I think I’ve finally found my ideal summer entertaining recipe. It’s low-stress, has a make-ahead element, and delivers big flavor with a minimum amount of effort. What’s the secret? Island ingredients. It’s August, after all! When you’ve got the freshest fish and the ripest tomatoes, you need only apply a little heat, harvest a few fresh herbs, and pour a glass of wine to pull off an easy dinner with friends.

Of course, you want a nifty twist or two, and my recipe for Grilled Swordfish with Roasted Tomato-Ginger Compote and Lemon Basil has those.  

The mention of fish can sometimes strike fear in the heart of cooks. Sure, fine, eat all the delicious fish you can this summer when someone else is cooking it. But at home? What if it sticks to the pan? Sticks to the grill? Overcooks or undercooks? Fear not, swordfish steaks on the grill couldn’t be easier to pull off. Make sure your grill is good and hot and that you scrape the grates before starting. Season the fish with salt and pepper and brush a bit of mayonnaise on it. This will help to keep the fish moist.
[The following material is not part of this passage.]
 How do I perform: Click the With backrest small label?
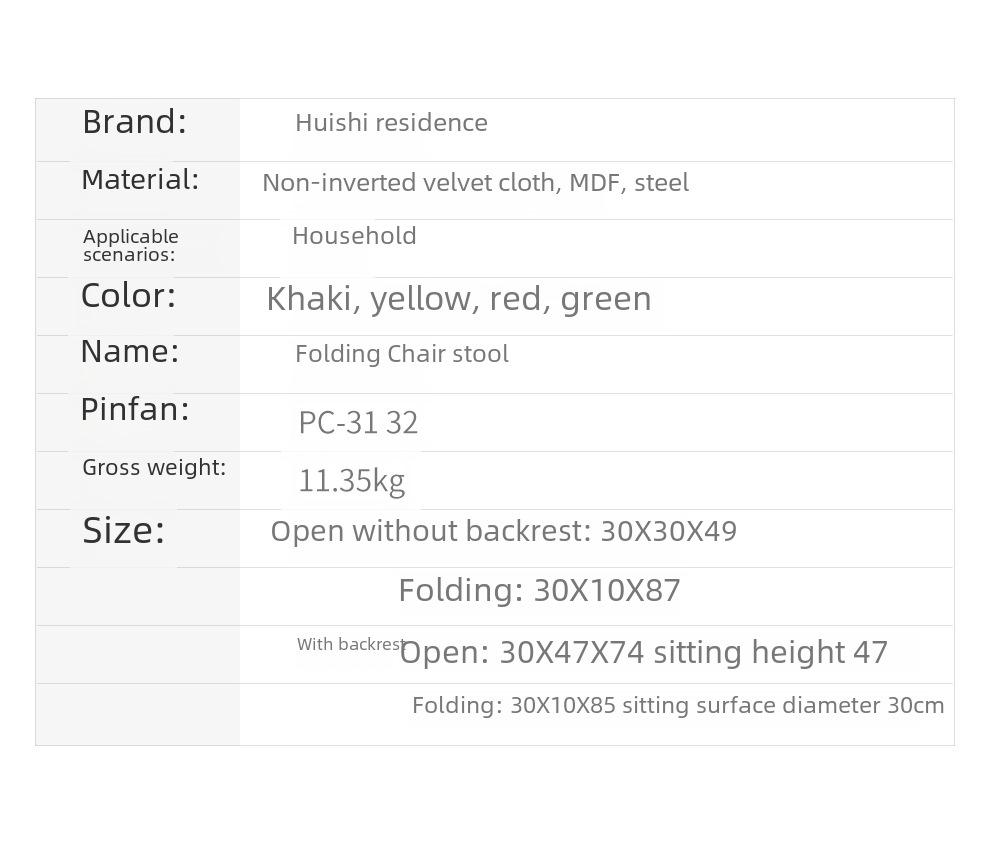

Our Island fish markets usually cut 1¼-inch-thick swordfish steaks. This is thicker than you’ll see in other places, but it means you can get nice grill marks (and flavor) on both sides of the fish and still have a moist interior. This is also one instance where you can use timing as a “doneness” test – especially if you practice on your grill by cooking swordfish for your own dinner before you have guests over. I like to cook mine about six to seven minutes on the first side and five to six minutes on the second side. But if you like your fish slightly less done, you could experiment with taking it off a minute or two sooner. (Don’t fuss with the fish or move it around when it is cooking on the first side – you don’t need crosshatch marks!)

One thing you can count on: delicious flavor and texture. The swordfish we get in Vineyard seafood stores in mid- and late summer is sweet and briny with tender, rich flesh. Mike Holtham of The Net Result in Vineyard Haven says, “The best swordfish you can eat comes from the cold North Atlantic waters from late June to August.”

Susie Middleton

By North Atlantic, he’s referring to anywhere from Georges Bank to the Grand Banks. Swordfish migrate long distances, moving from warm to colder waters during the year in pursuit of food. The swordfish in fish markets here in the winter is from warmer waters; the cold-water fish we get in the summer is likely tastier due to an increase in omega-3 fatty acids and water with fewer impurities.

While historically swordfishing – in particular, harpoon swordfishing – made a good livelihood for Island fishermen, today our Menemsha fishing fleet does not include a boat with a swordfish license. Holtham, like other Island fishmongers, has a network in Boston that gets him the freshest swordfish. Most of the fish is caught on longlines these days, and longline fishing has progressed in this country to be more environmentally friendly, with efforts to minimize by-catch of seabirds and other fish species.

But Holtham still gets some harpooned swordfish. “I’ve put the word out that I’ll buy the whole catch if harpooned swordfish comes in,” he says. If he’s got it, he’ll advertise it. Subscribing to The Net Result’s “Today’s Special” newsletter is one way to keep in the loop on that.

I’m not a big fan of marinating fish – I prefer to put the flavor on after cooking with some kind of sauce. Even a simple lemon and herb vinaigrette, with perhaps some chopped olives or capers, can do the trick. But since tomatoes are such a natural with swordfish, I put my favorite Vineyard summer ingredient to good use for this recipe. I roast cherry or grape tomatoes until they are soft and caramelized and mix them with a generous amount of chopped fresh ginger, a little balsamic, and a little orange juice. The result is a jammy compote that, frankly, is delicious on anything but particularly on swordfish.

Lemon basil growing in a pot.
Susie Middleton

The compote also gives me a chance to try out the different kinds of basil I’m growing this year. I’ve got two kinds of Thai basil, as well as Mrs. Burns’ lemon basil and a serrated opal basil, in addition to sweet basil. I grow these different varieties not only for their bold flavors, which range from licorice-y to citrusy to peppery, but because they tend to be more disease resistant than the sweet basil. I think the lemon basil is particularly nice with the tomato-ginger combo. But you could also use another tender herb, such as mint or cilantro, if you like. The swordfish can stand up to it.

And you can stand to relax! The compote is made, and the fish is ready to go on the grill. You’ve got a green salad mixed. An outdoor table is set, and the drinks are on ice. Don’t forget to slice up some airy artisan bread, such as ciabatta, brush it with oil, and toss that on the grill after you cook the fish. The whole evening will be delicious and beautiful – provided the weather cooperates.